Records shown Block Start

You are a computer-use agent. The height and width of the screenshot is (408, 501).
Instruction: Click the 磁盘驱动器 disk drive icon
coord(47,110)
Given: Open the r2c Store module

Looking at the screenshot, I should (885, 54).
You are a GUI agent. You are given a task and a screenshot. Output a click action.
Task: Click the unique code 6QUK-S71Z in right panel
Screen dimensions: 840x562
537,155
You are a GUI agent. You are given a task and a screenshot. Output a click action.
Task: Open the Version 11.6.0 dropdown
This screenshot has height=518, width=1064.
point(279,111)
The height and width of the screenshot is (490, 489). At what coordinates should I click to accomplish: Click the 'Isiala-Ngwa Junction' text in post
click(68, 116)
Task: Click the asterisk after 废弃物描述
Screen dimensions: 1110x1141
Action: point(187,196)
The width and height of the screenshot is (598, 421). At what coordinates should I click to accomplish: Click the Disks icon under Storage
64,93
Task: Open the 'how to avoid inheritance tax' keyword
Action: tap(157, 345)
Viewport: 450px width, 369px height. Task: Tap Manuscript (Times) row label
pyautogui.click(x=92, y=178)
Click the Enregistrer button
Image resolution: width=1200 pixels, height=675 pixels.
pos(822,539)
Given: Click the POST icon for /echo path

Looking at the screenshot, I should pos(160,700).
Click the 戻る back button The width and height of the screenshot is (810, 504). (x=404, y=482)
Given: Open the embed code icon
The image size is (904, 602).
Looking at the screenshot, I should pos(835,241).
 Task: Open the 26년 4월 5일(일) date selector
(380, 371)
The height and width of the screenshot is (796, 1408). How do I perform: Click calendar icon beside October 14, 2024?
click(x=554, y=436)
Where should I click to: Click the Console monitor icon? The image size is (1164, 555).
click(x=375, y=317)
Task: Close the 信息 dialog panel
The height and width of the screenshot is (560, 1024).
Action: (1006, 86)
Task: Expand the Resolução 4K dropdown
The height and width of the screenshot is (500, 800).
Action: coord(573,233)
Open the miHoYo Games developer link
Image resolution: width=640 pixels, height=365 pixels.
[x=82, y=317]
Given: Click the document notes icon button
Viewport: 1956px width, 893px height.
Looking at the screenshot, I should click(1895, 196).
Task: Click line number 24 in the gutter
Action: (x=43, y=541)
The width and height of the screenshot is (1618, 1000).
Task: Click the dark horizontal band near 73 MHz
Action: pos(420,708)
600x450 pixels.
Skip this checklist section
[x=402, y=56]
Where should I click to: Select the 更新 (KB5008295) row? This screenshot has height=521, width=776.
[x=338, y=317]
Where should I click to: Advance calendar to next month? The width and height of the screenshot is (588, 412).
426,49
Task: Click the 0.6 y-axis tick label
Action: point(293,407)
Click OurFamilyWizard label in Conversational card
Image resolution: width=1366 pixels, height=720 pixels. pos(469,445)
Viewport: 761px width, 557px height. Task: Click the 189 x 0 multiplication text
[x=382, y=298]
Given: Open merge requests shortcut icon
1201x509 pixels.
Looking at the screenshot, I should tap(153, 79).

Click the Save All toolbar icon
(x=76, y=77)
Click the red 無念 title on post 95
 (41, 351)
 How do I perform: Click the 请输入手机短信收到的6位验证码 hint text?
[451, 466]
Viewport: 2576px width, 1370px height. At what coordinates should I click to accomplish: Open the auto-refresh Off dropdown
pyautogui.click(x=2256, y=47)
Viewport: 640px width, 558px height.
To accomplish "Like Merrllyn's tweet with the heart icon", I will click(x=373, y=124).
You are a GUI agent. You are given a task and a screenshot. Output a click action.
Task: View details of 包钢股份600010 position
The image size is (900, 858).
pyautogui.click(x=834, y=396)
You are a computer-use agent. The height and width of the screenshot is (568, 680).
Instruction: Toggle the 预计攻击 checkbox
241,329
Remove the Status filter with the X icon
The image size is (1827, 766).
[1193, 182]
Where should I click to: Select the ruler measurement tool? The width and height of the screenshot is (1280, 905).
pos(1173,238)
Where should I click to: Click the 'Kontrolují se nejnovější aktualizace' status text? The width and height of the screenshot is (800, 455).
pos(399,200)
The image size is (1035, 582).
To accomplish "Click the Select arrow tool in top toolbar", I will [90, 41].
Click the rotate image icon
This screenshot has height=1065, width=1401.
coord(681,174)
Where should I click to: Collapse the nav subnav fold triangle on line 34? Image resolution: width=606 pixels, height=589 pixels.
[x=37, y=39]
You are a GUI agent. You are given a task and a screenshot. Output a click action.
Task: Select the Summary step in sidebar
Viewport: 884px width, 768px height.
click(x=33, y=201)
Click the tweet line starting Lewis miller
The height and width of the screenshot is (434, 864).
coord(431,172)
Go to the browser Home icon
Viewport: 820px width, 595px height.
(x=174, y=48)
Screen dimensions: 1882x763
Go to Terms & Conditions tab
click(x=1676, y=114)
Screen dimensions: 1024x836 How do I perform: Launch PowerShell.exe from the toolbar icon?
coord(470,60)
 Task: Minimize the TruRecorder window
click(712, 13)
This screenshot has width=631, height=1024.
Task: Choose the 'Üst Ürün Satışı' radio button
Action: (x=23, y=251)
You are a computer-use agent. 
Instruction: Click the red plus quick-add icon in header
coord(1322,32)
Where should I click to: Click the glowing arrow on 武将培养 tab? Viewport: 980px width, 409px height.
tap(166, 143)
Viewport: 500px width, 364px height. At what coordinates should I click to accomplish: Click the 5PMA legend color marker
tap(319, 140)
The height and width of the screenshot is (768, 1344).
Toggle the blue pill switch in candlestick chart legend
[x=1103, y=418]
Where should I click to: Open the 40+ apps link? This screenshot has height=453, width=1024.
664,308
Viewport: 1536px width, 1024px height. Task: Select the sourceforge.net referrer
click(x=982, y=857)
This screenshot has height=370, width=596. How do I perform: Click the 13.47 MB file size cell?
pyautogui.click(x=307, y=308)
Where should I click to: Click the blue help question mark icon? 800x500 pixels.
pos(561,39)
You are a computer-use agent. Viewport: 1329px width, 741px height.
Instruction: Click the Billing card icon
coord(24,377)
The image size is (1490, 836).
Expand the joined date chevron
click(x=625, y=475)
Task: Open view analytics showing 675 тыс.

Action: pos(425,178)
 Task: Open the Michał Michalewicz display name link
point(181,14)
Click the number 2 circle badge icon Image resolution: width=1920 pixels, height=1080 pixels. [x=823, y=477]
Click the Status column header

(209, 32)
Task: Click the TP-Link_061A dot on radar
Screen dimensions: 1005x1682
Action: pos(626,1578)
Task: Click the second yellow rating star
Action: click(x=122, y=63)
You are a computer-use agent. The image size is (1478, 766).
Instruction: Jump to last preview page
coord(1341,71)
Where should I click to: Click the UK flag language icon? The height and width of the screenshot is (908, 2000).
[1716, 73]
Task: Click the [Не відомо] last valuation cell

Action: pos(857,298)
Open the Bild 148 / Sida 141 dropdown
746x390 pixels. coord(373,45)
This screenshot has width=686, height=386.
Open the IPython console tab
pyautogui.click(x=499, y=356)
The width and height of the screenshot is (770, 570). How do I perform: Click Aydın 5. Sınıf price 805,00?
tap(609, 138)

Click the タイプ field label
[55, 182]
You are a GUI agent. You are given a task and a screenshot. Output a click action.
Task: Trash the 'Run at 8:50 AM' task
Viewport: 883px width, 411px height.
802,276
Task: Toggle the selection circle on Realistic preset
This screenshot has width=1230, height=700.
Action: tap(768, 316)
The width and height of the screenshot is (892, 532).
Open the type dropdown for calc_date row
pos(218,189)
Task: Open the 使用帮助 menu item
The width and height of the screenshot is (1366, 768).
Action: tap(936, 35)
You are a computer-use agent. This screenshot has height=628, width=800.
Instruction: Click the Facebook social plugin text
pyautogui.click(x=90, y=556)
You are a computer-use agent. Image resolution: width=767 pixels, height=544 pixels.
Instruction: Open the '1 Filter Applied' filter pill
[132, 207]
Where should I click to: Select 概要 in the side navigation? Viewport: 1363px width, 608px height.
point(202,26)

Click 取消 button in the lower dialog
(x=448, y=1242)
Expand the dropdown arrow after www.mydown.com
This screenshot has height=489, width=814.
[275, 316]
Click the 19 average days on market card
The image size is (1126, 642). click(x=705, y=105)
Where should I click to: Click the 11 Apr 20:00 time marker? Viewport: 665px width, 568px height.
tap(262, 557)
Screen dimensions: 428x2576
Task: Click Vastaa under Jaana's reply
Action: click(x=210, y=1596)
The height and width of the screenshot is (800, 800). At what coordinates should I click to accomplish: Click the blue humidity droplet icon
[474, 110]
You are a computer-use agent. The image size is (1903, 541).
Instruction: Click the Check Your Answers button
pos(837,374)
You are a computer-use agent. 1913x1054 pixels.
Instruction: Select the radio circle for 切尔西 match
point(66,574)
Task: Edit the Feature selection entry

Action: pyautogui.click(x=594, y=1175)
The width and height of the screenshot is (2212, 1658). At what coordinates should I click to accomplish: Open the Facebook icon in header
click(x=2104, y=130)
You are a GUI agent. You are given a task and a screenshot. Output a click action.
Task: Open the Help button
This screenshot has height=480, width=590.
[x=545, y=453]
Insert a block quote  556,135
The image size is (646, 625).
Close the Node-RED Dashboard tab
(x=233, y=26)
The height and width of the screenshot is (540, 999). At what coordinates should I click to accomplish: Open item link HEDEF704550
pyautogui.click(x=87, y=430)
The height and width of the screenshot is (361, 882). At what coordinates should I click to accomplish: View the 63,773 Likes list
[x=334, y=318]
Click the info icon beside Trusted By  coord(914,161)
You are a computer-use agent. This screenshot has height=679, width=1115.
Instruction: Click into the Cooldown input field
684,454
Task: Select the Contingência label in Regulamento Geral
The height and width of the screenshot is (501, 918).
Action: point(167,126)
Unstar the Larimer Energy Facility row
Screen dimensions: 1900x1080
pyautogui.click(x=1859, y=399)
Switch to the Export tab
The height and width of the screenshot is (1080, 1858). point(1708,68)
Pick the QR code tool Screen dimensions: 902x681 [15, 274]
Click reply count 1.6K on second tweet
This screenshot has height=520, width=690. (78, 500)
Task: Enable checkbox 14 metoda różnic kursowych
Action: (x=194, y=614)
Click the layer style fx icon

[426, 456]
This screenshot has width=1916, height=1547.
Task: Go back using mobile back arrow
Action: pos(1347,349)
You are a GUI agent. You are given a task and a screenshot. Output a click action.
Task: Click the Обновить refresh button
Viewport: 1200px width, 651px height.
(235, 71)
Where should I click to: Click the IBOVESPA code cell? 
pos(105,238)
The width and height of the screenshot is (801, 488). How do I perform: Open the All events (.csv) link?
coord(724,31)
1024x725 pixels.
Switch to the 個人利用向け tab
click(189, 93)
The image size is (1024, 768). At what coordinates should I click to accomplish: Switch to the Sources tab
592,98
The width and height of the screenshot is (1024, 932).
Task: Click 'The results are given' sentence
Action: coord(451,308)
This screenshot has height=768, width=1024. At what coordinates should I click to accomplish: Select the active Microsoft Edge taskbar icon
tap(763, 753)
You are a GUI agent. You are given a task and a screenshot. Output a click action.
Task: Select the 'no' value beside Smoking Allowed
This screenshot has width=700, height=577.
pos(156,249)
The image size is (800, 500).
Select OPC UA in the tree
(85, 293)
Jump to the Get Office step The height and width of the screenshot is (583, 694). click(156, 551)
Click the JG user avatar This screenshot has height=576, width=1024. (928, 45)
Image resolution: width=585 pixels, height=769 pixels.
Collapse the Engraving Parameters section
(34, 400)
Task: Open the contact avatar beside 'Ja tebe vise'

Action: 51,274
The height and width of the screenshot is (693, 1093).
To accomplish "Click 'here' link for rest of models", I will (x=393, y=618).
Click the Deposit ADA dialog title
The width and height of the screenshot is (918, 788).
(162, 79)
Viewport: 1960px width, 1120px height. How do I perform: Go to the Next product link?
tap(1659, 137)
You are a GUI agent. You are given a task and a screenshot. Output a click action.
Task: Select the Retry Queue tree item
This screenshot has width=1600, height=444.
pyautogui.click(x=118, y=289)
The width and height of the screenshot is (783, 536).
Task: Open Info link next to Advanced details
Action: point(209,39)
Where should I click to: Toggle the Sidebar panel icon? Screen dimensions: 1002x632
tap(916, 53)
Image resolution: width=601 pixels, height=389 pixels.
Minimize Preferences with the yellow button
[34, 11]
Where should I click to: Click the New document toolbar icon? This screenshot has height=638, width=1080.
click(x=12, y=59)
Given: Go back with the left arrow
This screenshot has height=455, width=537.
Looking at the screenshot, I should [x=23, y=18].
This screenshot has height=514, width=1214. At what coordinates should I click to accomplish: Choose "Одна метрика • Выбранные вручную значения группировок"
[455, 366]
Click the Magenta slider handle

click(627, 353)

Records shown Block End

Only the lines above starting with the one with "Image resolution: width=601" and going through the one with "Given: Go back with the left arrow" are to be copied, word for word and with both ends kept.

Image resolution: width=601 pixels, height=389 pixels.
Minimize Preferences with the yellow button
[34, 11]
Where should I click to: Click the New document toolbar icon? This screenshot has height=638, width=1080.
click(x=12, y=59)
Given: Go back with the left arrow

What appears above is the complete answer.